• _Problem to work on_:
Although the data below holds other lines too, output only those from the line with "Screen dimensions: 496x537" up to and including the line with "The height and width of the screenshot is (536, 936).", exactly as they appear.

Data supplied section start

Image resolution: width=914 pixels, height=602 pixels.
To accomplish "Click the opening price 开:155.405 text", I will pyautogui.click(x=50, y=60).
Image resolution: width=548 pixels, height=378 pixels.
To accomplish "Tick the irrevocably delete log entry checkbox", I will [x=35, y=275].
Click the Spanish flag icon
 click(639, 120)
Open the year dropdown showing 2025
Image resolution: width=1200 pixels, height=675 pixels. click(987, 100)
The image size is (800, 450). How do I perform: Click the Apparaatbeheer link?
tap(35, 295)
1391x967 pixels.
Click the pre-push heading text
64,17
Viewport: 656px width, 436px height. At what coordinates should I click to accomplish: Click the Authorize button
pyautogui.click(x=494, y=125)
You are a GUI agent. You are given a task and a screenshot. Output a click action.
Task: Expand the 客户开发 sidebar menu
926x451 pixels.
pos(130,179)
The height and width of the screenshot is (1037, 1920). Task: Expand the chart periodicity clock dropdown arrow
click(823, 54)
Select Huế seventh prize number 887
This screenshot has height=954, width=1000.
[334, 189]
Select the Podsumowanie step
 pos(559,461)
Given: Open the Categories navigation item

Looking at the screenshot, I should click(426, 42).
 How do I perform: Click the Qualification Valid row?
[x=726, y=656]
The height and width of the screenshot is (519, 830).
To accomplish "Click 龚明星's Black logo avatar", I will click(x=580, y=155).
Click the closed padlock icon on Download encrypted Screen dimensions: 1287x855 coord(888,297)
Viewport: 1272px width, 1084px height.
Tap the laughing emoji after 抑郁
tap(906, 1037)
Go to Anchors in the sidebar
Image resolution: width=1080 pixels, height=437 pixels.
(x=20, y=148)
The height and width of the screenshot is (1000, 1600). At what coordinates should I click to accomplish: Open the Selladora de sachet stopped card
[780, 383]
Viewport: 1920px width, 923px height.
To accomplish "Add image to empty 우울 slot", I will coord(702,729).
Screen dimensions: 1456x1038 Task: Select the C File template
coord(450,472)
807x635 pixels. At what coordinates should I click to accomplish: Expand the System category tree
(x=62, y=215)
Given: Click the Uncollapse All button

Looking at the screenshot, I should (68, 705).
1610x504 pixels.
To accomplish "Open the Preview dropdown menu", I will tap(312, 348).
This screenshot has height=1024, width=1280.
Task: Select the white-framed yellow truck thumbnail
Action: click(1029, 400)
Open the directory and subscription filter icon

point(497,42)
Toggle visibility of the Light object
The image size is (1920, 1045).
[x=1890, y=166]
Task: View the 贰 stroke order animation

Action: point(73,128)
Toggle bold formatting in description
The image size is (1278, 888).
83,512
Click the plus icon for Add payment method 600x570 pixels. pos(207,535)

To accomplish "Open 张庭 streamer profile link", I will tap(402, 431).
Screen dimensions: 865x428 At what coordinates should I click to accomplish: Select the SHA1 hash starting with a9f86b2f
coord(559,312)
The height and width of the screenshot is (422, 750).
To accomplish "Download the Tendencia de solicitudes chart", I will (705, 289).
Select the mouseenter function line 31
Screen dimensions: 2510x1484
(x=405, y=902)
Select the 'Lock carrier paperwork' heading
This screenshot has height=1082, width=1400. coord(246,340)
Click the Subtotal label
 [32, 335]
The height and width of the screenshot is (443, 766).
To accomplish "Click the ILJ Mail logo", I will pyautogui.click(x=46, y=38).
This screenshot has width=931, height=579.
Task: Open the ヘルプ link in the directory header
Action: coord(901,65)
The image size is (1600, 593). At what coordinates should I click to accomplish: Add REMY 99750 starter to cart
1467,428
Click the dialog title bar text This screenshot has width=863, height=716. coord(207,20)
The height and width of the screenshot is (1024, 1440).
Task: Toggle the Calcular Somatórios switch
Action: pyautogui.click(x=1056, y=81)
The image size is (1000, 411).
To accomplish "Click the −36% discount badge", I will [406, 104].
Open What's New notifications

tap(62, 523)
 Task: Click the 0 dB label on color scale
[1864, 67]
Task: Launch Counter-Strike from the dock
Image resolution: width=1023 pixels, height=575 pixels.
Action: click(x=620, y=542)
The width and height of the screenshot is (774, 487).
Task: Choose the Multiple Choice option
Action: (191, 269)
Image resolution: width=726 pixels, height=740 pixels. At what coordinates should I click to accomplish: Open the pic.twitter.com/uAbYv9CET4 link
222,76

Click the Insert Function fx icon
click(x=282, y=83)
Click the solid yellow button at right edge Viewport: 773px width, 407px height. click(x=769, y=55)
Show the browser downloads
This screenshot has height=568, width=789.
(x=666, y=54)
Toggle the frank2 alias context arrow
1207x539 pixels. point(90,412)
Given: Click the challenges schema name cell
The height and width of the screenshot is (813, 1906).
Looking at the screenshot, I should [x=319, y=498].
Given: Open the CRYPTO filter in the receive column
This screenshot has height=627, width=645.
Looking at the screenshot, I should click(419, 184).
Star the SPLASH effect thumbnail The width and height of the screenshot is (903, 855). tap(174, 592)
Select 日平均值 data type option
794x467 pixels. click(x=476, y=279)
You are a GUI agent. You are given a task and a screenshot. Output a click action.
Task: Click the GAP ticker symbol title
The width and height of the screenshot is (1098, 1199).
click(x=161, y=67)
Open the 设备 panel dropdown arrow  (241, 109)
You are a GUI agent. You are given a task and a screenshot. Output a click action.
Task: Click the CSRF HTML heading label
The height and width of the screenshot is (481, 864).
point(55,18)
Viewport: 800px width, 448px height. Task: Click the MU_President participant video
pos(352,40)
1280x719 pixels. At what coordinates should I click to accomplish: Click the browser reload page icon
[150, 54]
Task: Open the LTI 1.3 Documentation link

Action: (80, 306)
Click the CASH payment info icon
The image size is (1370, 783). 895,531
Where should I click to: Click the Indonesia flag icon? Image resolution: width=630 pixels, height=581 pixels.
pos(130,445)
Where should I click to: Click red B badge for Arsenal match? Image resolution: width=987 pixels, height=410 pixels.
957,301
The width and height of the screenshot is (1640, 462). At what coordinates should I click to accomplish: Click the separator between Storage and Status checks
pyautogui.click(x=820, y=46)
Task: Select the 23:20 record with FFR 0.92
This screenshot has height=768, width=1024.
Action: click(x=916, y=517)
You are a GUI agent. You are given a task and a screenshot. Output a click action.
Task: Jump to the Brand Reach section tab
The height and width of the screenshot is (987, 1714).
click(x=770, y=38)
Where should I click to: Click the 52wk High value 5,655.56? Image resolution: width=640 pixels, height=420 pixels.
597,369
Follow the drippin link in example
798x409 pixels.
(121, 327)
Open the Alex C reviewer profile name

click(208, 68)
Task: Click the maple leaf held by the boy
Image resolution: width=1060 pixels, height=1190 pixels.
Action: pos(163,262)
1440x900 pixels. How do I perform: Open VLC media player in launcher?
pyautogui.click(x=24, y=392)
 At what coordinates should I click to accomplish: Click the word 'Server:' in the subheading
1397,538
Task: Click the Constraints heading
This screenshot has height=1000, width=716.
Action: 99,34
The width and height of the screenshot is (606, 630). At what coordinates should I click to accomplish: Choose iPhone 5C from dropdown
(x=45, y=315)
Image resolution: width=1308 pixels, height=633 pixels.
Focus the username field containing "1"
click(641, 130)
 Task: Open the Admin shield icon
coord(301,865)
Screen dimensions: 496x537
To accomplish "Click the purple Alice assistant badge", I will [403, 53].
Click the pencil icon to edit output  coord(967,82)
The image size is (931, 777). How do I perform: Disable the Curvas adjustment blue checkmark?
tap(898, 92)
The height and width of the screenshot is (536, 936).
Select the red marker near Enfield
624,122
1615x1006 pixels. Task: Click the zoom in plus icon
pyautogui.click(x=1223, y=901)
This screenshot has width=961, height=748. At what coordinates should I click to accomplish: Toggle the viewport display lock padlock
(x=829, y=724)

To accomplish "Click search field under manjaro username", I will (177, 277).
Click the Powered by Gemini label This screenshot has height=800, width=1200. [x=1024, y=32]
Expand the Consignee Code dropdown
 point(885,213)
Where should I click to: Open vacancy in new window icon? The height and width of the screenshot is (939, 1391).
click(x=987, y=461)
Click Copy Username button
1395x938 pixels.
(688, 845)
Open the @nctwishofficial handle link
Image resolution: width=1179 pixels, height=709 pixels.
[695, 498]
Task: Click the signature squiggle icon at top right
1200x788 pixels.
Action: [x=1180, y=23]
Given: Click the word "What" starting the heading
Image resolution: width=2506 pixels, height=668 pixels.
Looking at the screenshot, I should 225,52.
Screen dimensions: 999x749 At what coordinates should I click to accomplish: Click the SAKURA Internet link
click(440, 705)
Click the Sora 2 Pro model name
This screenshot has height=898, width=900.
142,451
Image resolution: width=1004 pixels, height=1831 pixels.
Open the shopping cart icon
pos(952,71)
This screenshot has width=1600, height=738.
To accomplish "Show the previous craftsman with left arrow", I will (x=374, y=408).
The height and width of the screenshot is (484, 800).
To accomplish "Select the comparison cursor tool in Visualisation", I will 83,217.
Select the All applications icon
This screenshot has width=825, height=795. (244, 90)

Data supplied section end

• _Task result_:
Screen dimensions: 496x537
To accomplish "Click the purple Alice assistant badge", I will [403, 53].
Click the pencil icon to edit output  coord(967,82)
The image size is (931, 777). How do I perform: Disable the Curvas adjustment blue checkmark?
tap(898, 92)
The height and width of the screenshot is (536, 936).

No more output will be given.